Saint-Louis fut sa première source d'inspiration, et « sur ce penser nouveau » il «bâtit des vers antiques ».

Les Réminiscences, ou tout au moins ce qu'il en garda, furent confiés à Djim Momar Guèye, ambassadeur du Sénégal en Belgique, ex-Saint-Louisien nommé à Dakar. Il dédia plus tard ces Juvenilia à la mémoire de son frère Massyla.

Les six sonnets survivants, hendécasyllabes non retouchés, marquent donc officiellement l'entrée en poésie de Birago Diop, premier prix de mathématiques du lycée Faidherbe et admirateur de Verlaine (puis, après plusieurs années,... du Canard Enchaîné). Ils ont pour titre : Saint-Louis, Espoir, Animisme, Dialogues, Plage et Désert.

Comme le poète maudit, son disciple «le Nègre Fou »... préfère l'Impair plus vague et plus soluble dans l'air, sans rien en lui qui pèse ou pose.

Birago cite Verlaine parmi ses initiateurs, mais les brillants Trophées de Hérédia ont aussi laissé des traces dans la mémoire et dans les vers. Description plastique et symbolisme se mêlent dans ces premiers exercices de style, tandis que l'Horloge de Baudelaire martèle la fuite du temps, entre le soleil et les vagues.
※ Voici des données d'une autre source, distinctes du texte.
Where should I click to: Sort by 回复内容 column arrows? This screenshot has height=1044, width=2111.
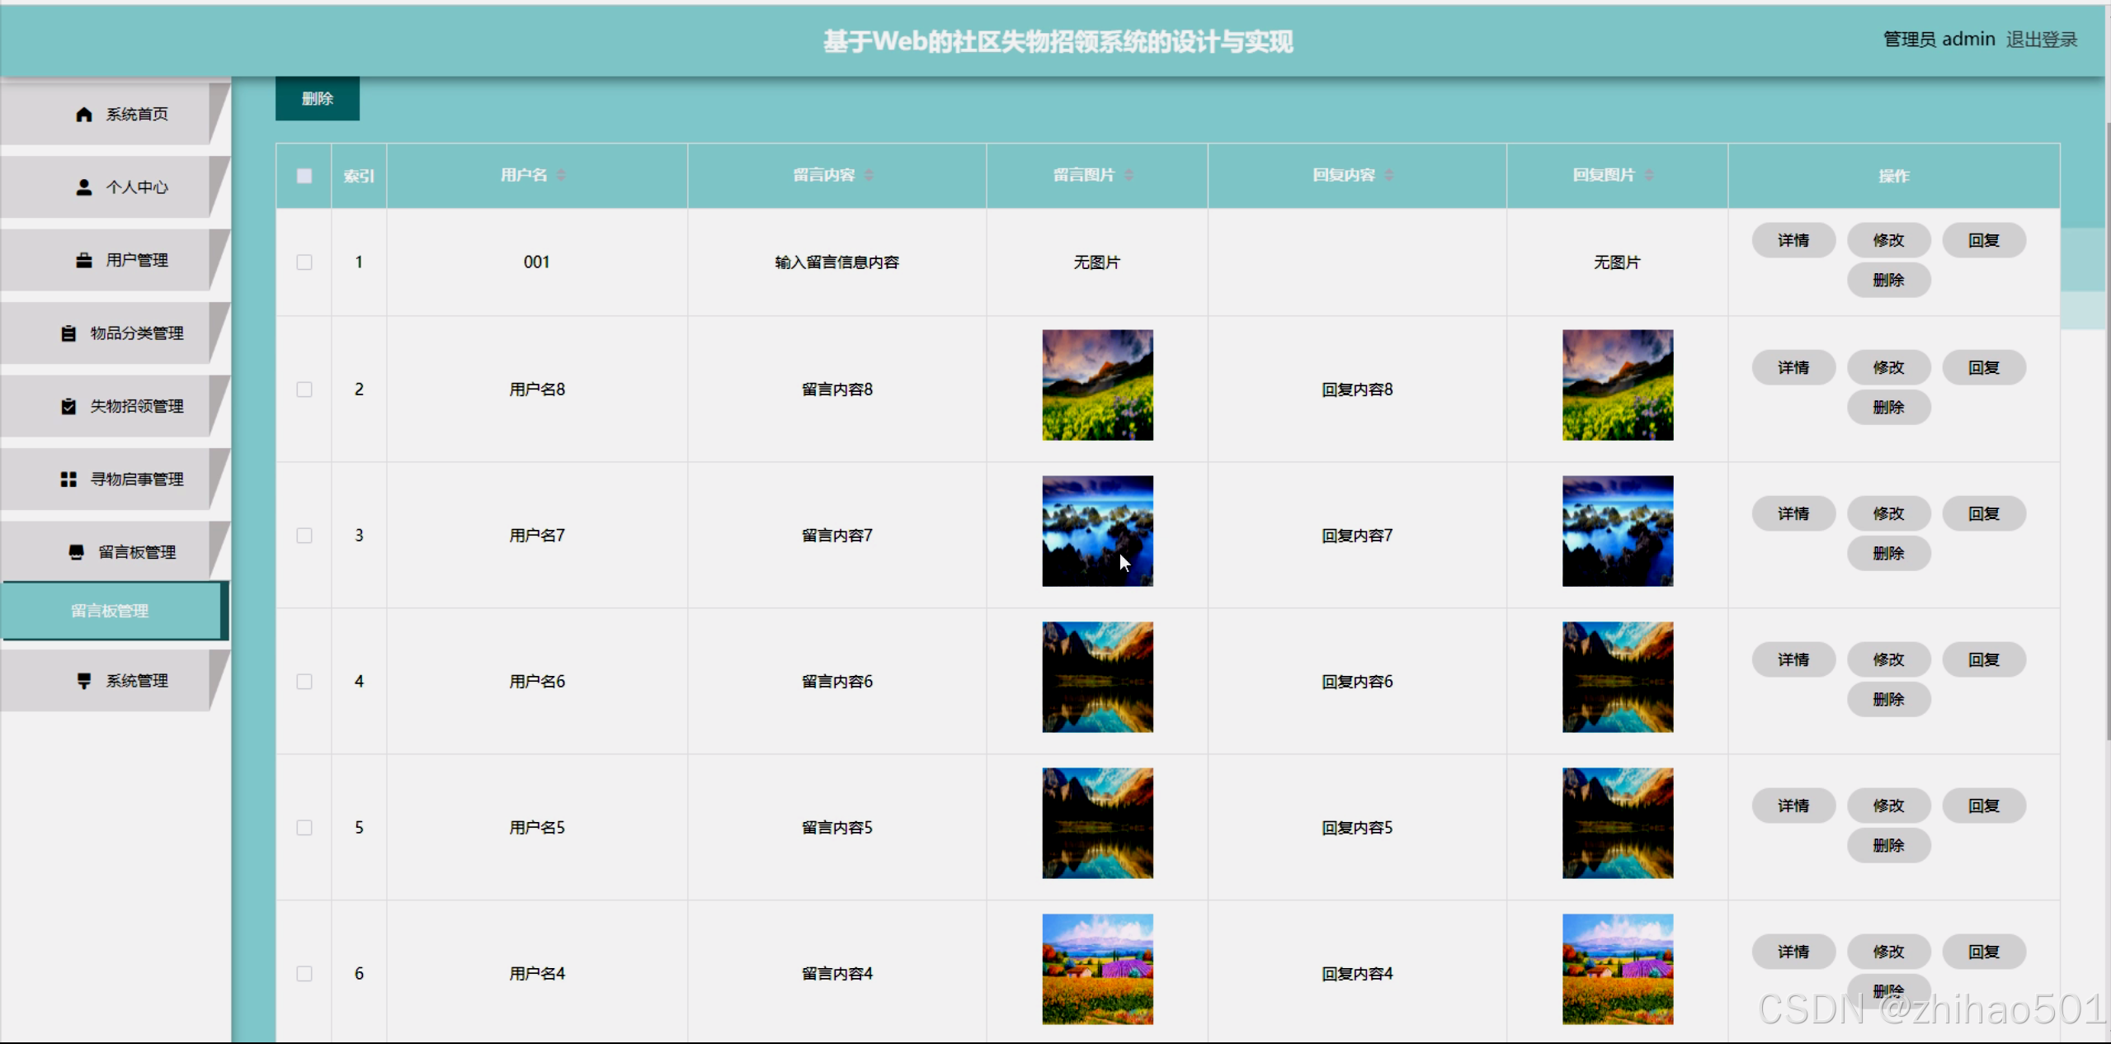click(1389, 175)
Rattachons à ces essais de jeunesse les Paroles nostalgiques, composées à Toulouse, en 1929. Il y passe un frisson des « neiges d'antan » en harmonie avec un air lointain de Rameau.

Six autres sonnets, réunis sous l'indication symbolique Décalques, naquirent d'un grand chagrin (voir Aperçu biographique). A Toulouse, en 1932, Birago apprit la mort de son frère Massyla. Aussi les poèmes qui suivirent portent-ils la hantise de la mort, avec son angoissant cortège de pleureuses, de thrènes et de symboles.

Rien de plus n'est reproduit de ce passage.